The `gfw_client.bulk_downloads` object provides methods to:

- Create bulk reports based on specific filters and spatial parameters.
- Monitor previously created bulk report generation status.
- Get signed URL to download previously created bulk report data, metadata and
  region geometry (in GeoJSON format) files.
- Query previously created bulk report data records in JSON format.

These methods return a `result` object, which offers convenient ways to access the data as Pydantic models using `.data()` or as pandas DataFrames using `.df()`.

> **Tip:** Use [IPython](https://ipython.readthedocs.io/en/stable/) or Python 3.11+ with `python -m asyncio` to run `gfw-api-python-client` code interactively, as these environments support executing `async` / `await` expressions directly in the console.

## Create a Bulk Report (`create_bulk_report`)

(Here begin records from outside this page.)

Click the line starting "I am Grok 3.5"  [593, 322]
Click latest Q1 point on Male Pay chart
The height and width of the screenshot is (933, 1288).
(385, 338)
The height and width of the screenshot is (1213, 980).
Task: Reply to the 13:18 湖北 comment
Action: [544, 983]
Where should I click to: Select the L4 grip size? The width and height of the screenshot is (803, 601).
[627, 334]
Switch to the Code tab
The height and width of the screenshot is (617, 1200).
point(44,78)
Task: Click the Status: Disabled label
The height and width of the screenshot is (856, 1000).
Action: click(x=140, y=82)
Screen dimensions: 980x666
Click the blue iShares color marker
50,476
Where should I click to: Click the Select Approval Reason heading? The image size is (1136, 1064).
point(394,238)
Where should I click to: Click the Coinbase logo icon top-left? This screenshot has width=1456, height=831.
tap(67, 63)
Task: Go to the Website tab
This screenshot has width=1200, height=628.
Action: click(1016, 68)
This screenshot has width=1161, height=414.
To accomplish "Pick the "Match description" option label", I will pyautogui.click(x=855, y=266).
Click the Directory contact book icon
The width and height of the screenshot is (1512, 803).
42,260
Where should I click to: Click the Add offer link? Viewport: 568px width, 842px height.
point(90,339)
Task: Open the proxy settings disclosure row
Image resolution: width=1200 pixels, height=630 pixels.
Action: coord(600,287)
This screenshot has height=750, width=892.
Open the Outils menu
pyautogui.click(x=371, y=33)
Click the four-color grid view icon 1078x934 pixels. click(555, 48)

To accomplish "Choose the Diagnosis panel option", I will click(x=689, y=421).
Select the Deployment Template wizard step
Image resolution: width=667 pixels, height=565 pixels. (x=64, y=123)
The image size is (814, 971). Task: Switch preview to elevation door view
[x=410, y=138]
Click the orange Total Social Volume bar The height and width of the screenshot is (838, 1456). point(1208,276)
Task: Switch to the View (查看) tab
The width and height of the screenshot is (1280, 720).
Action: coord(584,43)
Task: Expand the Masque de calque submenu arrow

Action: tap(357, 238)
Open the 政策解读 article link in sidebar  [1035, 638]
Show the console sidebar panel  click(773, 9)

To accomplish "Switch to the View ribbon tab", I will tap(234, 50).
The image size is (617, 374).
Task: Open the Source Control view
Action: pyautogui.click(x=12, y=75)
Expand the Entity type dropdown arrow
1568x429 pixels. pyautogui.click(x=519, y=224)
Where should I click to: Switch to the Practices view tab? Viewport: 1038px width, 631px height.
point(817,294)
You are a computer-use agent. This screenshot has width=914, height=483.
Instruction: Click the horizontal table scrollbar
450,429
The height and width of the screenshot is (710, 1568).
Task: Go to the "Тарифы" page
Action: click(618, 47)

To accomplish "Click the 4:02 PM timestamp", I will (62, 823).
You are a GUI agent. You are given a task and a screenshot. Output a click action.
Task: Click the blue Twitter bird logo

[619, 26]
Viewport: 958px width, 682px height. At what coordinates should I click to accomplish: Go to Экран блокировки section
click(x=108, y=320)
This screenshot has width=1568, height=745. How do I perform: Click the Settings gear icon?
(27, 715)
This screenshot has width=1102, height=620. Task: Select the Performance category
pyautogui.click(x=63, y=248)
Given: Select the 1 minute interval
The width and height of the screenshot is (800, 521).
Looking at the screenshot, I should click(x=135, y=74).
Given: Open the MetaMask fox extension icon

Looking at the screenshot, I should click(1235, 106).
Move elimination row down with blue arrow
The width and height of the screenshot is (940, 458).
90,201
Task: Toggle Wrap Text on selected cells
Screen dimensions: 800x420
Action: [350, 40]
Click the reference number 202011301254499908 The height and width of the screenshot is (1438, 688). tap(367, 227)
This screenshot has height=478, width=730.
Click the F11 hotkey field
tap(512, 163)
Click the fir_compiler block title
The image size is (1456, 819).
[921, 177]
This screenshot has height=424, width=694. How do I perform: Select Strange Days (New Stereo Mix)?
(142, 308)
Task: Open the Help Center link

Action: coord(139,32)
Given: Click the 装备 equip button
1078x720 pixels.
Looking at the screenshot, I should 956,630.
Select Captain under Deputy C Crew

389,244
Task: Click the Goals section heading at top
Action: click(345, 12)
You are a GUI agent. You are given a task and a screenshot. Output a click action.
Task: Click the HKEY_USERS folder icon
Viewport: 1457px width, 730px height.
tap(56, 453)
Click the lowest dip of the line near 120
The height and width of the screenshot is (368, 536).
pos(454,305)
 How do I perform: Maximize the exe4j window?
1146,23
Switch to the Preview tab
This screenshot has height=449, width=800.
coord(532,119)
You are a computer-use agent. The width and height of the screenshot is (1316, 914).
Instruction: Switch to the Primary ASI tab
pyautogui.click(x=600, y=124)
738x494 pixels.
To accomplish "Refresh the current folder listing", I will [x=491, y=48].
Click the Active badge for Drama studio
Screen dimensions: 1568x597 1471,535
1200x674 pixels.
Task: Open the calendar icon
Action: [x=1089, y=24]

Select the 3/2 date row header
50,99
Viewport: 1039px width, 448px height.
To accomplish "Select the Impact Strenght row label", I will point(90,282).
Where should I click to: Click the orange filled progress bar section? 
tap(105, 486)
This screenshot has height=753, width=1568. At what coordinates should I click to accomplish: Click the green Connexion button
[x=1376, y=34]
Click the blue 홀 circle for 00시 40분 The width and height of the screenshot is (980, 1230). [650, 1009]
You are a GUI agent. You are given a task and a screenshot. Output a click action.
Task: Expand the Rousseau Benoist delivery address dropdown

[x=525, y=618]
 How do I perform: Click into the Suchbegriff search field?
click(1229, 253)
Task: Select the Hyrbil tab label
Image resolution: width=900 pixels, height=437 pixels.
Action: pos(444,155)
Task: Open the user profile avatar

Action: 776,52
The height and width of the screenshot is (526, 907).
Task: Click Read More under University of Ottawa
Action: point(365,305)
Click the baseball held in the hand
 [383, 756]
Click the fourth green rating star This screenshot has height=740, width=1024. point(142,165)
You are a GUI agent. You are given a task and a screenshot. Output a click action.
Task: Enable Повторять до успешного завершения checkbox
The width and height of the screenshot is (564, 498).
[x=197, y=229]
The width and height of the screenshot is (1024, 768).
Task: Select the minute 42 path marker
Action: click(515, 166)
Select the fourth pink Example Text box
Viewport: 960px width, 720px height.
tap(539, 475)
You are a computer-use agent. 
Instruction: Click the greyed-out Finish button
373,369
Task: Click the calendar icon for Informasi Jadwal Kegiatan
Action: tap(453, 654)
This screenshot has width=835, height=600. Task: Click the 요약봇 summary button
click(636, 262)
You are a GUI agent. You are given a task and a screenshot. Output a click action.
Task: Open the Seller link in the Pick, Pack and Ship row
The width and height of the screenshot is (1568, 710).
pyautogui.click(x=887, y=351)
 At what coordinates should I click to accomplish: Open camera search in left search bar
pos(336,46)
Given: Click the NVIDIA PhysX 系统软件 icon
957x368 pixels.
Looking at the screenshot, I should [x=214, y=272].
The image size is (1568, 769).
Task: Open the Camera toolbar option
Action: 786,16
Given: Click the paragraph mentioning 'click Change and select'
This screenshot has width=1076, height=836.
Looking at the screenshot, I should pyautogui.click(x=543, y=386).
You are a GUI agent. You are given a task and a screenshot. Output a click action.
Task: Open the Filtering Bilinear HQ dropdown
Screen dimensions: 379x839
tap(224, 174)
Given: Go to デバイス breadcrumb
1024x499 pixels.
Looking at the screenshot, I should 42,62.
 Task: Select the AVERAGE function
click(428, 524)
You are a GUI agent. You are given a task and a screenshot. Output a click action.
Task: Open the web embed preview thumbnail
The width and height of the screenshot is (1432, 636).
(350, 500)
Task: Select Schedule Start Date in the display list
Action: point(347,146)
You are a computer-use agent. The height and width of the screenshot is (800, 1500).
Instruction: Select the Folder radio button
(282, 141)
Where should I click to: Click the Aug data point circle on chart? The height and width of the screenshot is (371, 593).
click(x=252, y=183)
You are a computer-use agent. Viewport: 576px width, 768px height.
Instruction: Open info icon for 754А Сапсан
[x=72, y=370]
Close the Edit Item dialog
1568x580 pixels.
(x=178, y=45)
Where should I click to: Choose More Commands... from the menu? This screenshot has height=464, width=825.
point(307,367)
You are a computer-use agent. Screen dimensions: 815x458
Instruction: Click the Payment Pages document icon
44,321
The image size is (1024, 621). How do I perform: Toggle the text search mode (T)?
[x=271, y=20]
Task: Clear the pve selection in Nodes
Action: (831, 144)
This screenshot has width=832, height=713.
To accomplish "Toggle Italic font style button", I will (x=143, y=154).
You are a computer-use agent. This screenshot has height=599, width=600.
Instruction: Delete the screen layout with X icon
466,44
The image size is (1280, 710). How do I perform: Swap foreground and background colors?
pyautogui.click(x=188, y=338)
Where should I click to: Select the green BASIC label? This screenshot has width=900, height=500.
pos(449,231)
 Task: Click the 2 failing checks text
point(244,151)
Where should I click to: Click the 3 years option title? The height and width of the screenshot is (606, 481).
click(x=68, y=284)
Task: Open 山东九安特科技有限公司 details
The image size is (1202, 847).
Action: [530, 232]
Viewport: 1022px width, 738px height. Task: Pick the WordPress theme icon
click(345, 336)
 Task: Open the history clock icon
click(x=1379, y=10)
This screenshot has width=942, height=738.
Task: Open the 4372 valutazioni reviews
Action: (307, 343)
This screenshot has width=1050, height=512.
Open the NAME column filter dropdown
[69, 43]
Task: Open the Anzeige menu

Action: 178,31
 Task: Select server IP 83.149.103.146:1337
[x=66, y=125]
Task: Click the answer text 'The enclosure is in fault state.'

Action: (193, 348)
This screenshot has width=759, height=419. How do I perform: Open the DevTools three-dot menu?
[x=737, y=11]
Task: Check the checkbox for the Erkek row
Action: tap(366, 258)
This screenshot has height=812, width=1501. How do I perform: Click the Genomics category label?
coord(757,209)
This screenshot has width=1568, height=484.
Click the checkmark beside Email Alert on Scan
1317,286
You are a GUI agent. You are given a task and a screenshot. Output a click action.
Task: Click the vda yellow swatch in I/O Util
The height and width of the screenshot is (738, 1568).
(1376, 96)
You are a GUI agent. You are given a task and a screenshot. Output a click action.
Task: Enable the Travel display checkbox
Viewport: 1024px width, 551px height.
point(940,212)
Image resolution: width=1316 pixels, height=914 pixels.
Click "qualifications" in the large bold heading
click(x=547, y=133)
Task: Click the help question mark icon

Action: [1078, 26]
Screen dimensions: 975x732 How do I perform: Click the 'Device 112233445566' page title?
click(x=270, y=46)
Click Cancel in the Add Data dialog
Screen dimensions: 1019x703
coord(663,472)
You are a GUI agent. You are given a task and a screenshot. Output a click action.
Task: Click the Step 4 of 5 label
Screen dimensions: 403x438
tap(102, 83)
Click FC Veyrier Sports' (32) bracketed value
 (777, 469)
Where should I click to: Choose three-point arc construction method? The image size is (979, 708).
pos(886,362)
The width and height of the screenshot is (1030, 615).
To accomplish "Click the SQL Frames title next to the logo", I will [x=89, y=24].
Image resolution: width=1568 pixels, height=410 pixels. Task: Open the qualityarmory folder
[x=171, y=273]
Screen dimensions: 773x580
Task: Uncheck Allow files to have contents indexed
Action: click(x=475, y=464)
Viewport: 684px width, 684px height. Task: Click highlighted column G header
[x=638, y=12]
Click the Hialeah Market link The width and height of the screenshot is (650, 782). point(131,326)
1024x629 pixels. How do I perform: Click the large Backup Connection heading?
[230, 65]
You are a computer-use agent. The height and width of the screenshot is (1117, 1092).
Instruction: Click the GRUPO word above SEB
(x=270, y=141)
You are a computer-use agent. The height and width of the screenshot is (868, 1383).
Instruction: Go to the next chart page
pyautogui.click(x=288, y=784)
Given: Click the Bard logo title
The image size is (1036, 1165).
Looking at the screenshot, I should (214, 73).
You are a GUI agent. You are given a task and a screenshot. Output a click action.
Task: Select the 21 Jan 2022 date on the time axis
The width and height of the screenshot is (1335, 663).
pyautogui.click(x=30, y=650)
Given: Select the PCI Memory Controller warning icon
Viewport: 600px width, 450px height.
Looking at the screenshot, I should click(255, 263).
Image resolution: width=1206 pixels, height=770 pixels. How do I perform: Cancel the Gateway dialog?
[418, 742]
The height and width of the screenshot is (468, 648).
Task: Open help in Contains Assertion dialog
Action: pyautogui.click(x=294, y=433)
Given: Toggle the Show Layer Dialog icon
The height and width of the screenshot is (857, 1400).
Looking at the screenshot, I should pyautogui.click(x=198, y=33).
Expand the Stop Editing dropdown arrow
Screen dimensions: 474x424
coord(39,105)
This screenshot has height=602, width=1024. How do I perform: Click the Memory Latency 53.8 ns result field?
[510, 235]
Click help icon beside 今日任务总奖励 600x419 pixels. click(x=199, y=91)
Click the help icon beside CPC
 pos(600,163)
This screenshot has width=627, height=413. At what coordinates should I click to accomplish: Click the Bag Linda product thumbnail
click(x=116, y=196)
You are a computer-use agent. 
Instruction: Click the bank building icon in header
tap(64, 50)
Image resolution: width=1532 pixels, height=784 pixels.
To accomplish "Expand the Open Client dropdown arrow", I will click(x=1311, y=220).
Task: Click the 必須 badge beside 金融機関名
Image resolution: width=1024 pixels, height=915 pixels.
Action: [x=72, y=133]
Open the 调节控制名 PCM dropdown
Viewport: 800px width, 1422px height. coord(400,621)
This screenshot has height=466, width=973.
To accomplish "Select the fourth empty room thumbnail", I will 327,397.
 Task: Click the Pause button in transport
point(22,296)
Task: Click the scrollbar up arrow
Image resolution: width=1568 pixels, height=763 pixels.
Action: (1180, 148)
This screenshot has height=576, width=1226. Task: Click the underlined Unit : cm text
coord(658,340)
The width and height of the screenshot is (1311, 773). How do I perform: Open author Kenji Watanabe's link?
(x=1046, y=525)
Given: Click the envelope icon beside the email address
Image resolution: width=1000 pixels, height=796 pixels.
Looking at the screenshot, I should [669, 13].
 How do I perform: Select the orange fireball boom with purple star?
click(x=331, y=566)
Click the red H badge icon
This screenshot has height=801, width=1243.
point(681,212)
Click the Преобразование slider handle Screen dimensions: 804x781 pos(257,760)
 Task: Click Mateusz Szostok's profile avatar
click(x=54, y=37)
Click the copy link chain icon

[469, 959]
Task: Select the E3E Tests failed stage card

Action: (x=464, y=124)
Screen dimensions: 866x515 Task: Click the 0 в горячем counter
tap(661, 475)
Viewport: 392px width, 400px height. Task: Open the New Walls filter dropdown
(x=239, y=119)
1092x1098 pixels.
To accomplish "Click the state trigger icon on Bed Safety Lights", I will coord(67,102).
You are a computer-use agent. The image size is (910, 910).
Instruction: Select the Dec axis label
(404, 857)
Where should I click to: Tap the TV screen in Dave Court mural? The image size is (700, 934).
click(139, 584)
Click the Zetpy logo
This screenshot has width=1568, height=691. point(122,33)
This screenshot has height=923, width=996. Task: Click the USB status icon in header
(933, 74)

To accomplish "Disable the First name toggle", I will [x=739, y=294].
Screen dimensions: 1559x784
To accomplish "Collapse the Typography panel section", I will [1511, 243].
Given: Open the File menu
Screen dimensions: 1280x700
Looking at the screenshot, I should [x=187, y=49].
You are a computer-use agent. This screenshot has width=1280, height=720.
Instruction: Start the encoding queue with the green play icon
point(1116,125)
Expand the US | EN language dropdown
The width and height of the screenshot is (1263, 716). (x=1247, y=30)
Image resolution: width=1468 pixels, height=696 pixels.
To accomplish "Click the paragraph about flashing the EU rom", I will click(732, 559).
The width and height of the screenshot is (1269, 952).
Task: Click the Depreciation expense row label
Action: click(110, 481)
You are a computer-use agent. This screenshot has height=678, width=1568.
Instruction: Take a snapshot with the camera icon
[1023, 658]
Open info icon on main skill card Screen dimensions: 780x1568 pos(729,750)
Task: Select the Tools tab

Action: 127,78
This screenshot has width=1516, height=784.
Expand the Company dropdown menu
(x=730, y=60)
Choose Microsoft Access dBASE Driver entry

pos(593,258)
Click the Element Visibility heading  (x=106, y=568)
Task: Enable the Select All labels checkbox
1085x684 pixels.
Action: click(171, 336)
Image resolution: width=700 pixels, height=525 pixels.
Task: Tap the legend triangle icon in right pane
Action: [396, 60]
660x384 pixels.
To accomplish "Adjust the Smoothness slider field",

The `create_bulk_report()` method allows you create a bulk report based on specified filters and spatial parameters. The `name` parameter is mandatory. Please [learn more about create a bulk report here](https://globalfishingwatch.org/our-apis/documentation#create-a-bulk-report) and [check its data caveats here](https://globalfishingwatch.org/our-apis/documentation#data-caveat) and [here](https://globalfishingwatch.org/our-apis/documentation#sar-fixed-infrastructure-data-caveats).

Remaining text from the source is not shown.